Without including any picture, copy the entries that follow word for word.
____ Records supplied
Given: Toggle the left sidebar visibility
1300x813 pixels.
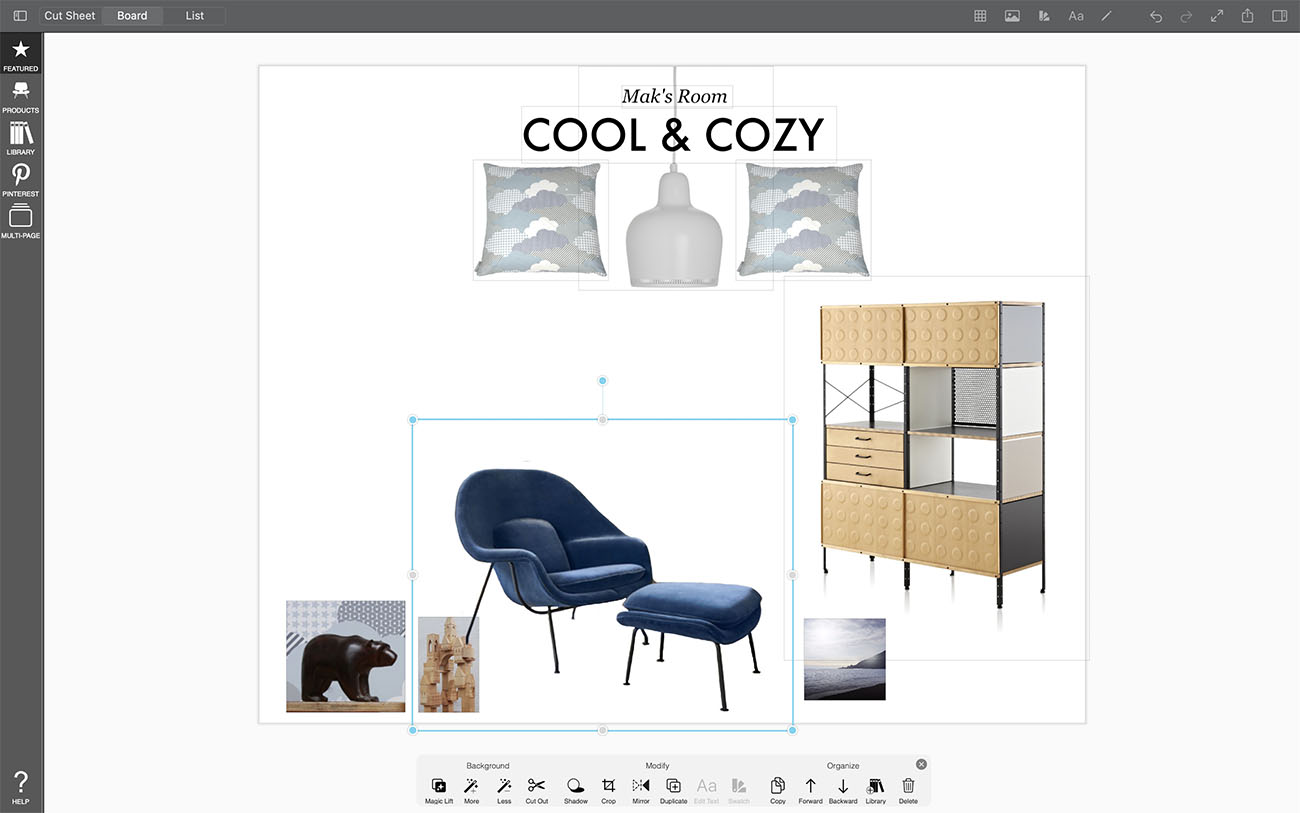Looking at the screenshot, I should click(x=20, y=16).
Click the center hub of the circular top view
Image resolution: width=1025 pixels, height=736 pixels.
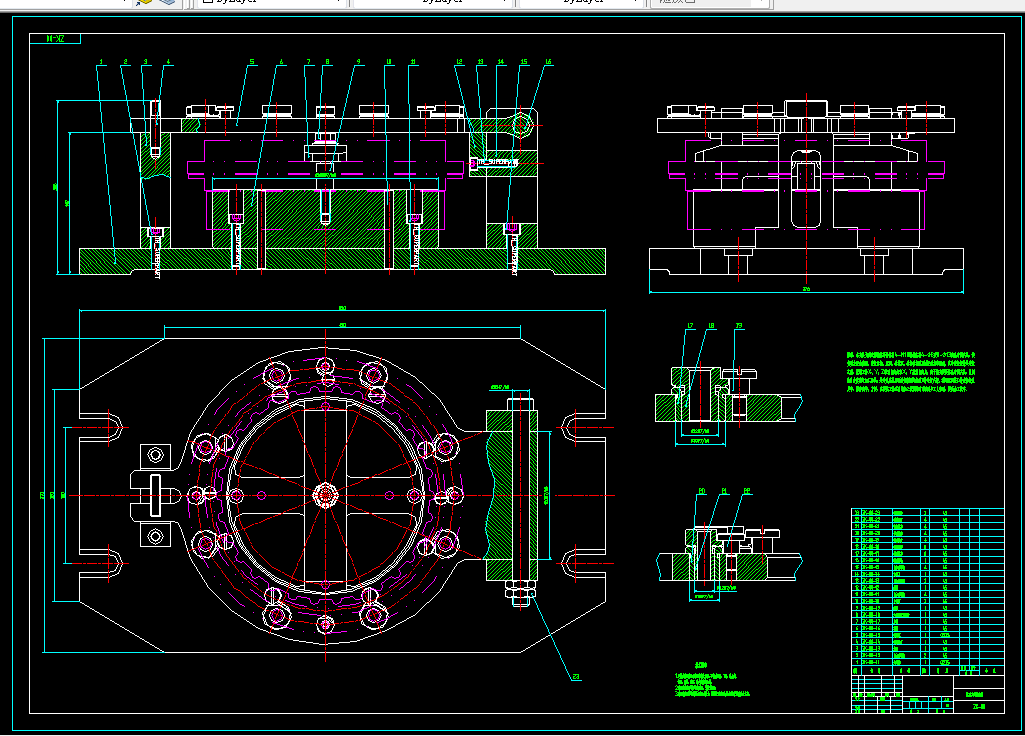[x=324, y=494]
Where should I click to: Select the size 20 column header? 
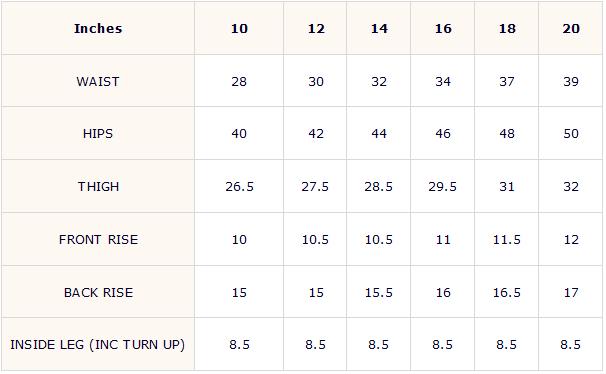[x=571, y=29]
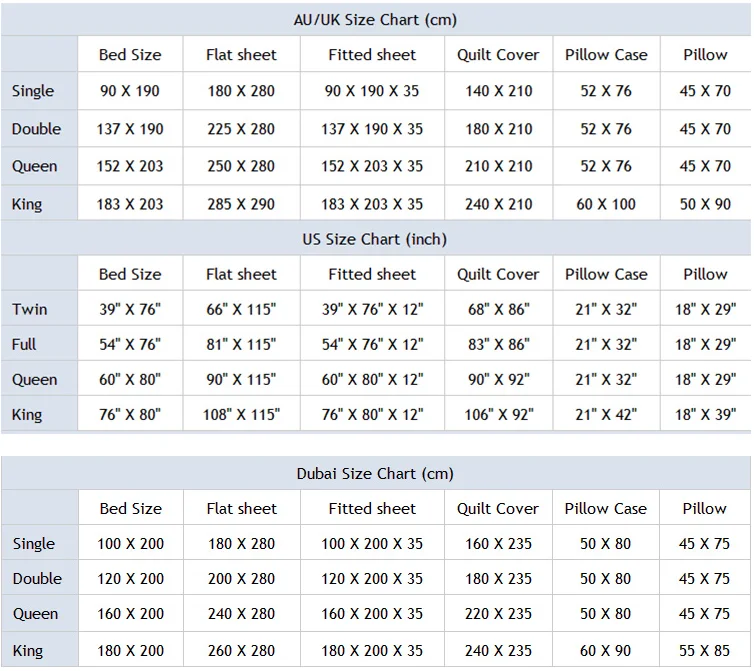Select the 68" X 86" quilt cover cell
The image size is (754, 671).
pos(498,309)
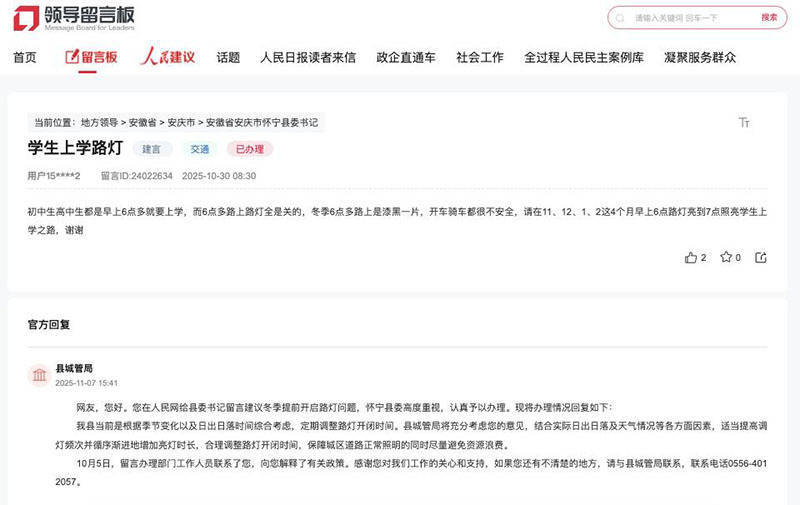This screenshot has height=505, width=800.
Task: Share the post via share icon
Action: [x=761, y=257]
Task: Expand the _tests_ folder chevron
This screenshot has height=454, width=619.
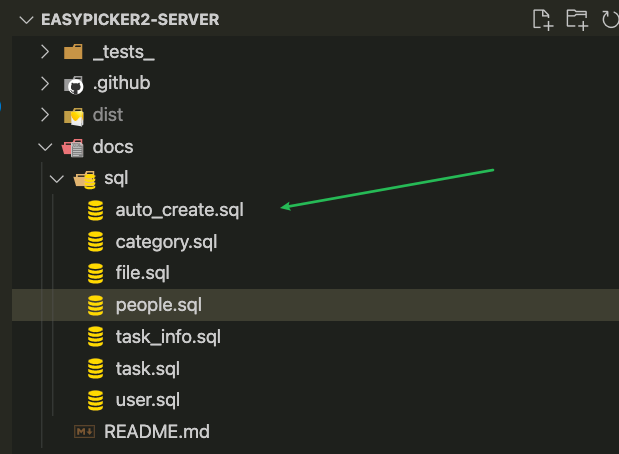Action: click(45, 52)
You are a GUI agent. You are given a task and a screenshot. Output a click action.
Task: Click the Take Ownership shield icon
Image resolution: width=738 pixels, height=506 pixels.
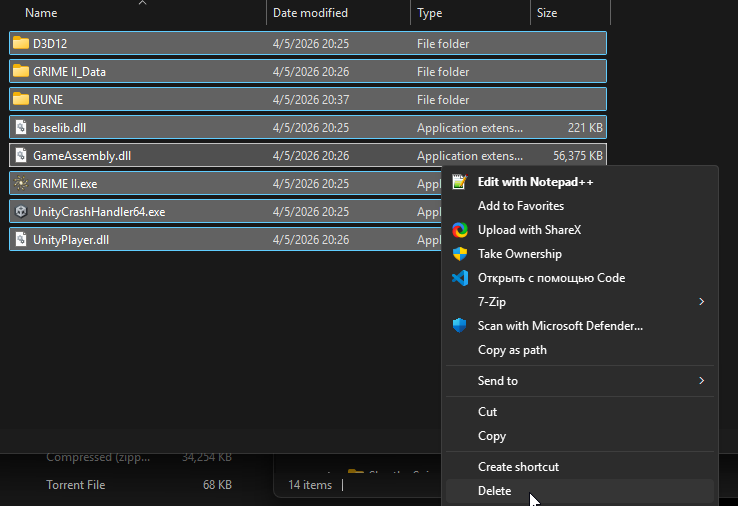460,254
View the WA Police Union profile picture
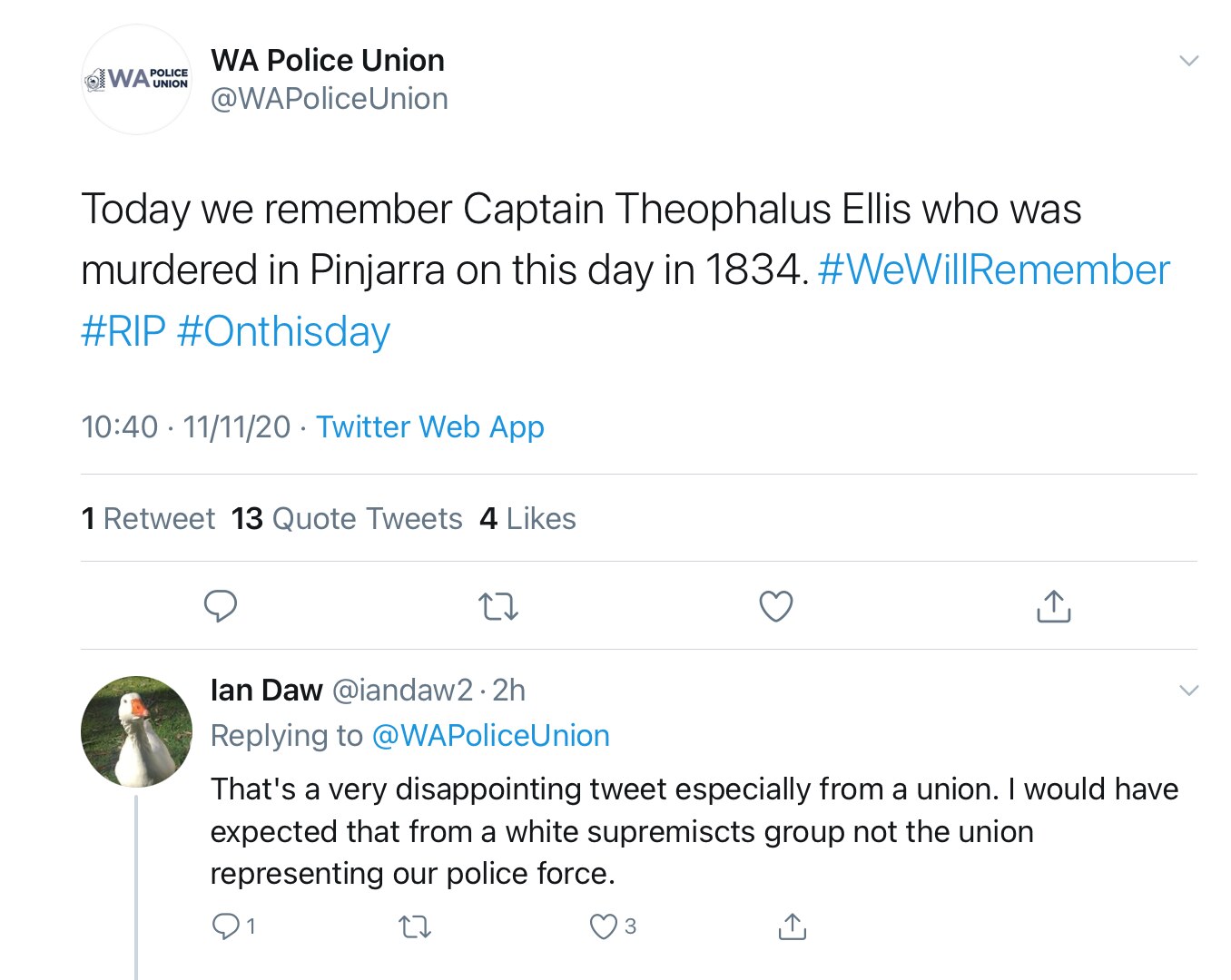Viewport: 1231px width, 980px height. [x=135, y=80]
________
- _Exercise response_:
Given: Toggle the left sidebar visibility
1300x813 pixels.
Looking at the screenshot, I should click(x=20, y=16).
Click the center hub of the circular top view
Image resolution: width=1025 pixels, height=736 pixels.
[x=324, y=494]
Where should I click to: Select the size 20 column header? 
[x=571, y=29]
Select the 68" X 86" quilt cover cell
The image size is (754, 671).
pos(498,309)
This screenshot has height=505, width=800.
Task: Share the post via share icon
Action: [x=761, y=257]
Task: Expand the _tests_ folder chevron
This screenshot has height=454, width=619.
Action: click(45, 52)
You are a GUI agent. You are given a task and a screenshot. Output a click action.
Task: Click the Take Ownership shield icon
Image resolution: width=738 pixels, height=506 pixels.
460,254
View the WA Police Union profile picture
Viewport: 1231px width, 980px height. [x=135, y=80]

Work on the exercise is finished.